WHAT IS EXPECTED
Answer these questions using the story about Sheila:
(a) In which year of high school did the narrator first meet Sheila?
(b) From which room of his family's house did he call her?
(c) Who answered when the phone rang at Sheila's house?

DOCUMENT TEXT

Illustration by Marjainez

Sheila was the older sister of Julian, one of my hockey teammates. We met after a school football game during my sophomore year of high school. She had jet-black hair and olive skin and was the most beautiful girl I had ever seen in my whole entire life. And since she lived over half an hour away from me on the other side of town, she was also exotic—a temptress, even. The only problem was that at the time she was dating some other guy in my class, so, to shield myself from heartache, I tried to forget she existed. Then one day during my junior year, she sauntered back into my life, as temptresses often do.

“Sheila was asking about you at the football game this weekend,” my friend Todd told me at school one Monday morning.

“What?” I said. “What do you mean?”

“I don’t know,” Todd said. “She was just acting all weird and asking everyone where you were.”

“What did she say?”

“I don’t know, dude. That chick’s a weirdo, anyway. Why don’t you ask Julian what the deal is?”

Todd was right—Sheila was a weirdo, if by weirdo you mean exotic superfox that I was now officially hell-bent on making my own. I ran into her brother, a freshman, in the school library the next day.

“Sheila says hi,” Julian said, beating me to the punch.

“What do you mean? What’s going on?” I asked, trying to keep myself from doing that thing where you grab someone by the collar and press them up against a wall in order to get them to start answering some tough questions.

“I dunno,” Julian said. “I guess she likes you or something.”

“Doesn’t she have a boyfriend?”

“Not anymore. Why don’t you call her?”

“Maybe I will,” I said, as nonchalantly as I could manage.

Since Julian was a whole two years younger than me, it would have been socially unacceptable of him to be protective of his older sister and not just go ahead and hand over his family’s home telephone number (this was all happening in pre-cell-phone times), so he scribbled it down on a piece of notebook paper and sent me on my way.

I was officially freaking out. The thought that Sheila actually liked me, Dave
Hill, a not-particularly-cool kid from all the way on the other side of town, was practically making my heart explode.

That night, I snuck down into the basement of my family’s house to call Sheila from the phone we kept in the laundry room, the most private place in the whole house, since everyone in my family absolutely despised doing laundry.

The phone rang a few times. “Is Sheila there?” I asked the lady who answered.

“Just a second,” the lady said.

It turned out the lady was Sheila’s mom. And the 20 or 30 seconds I had to wait for Sheila to pick up the phone felt like an eternity.

“Hello?” she said, probably not trying to sound sexy at all but still sounding totally, totally sexy to me.

“Sheila?” I squeaked. “This is Dave Hill.”

“Hi.”

It was refreshing that Sheila didn’t hang up as soon as she heard it was me, as that tended to be most people’s reaction back then. In fact, it sounded like she was actually glad to hear from me. Weird, I thought.

“How’s it going?” I asked, trying and failing to sound like the coolest 16-year-old of all time.

“Great,” she said. Of course it was going great. She was the most beautiful girl in the whole world. Why wouldn’t it be? “How are you?”

“I’m really great. Thanks so much for asking.”

SOURCE DATA
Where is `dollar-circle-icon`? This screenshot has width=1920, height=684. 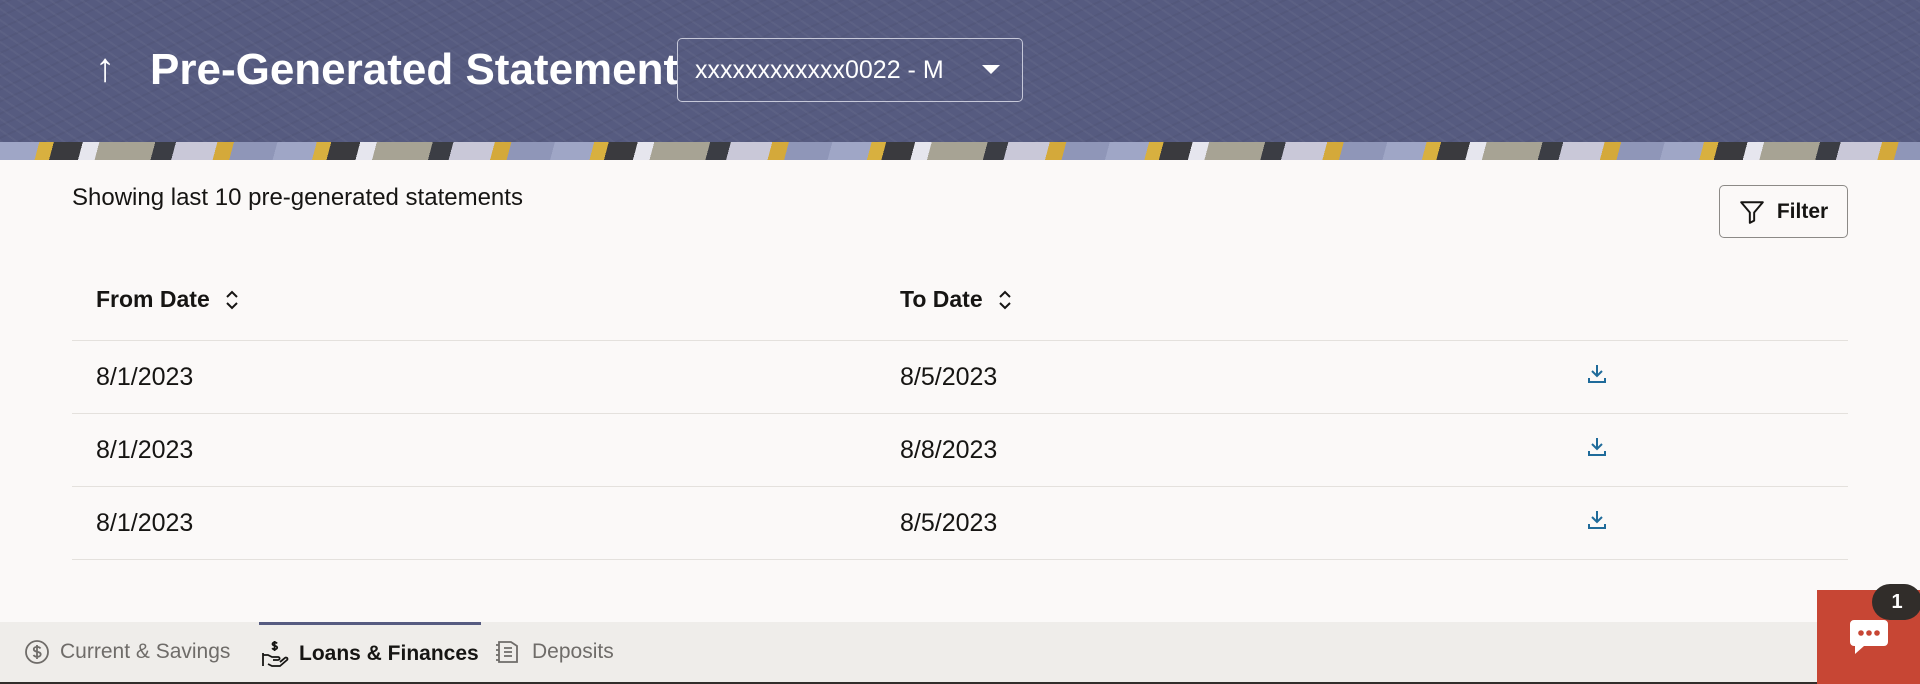 dollar-circle-icon is located at coordinates (37, 652).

FINISHED EXERCISE
(a) His sophomore year.
(b) The laundry room, in the basement.
(c) Sheila's mom.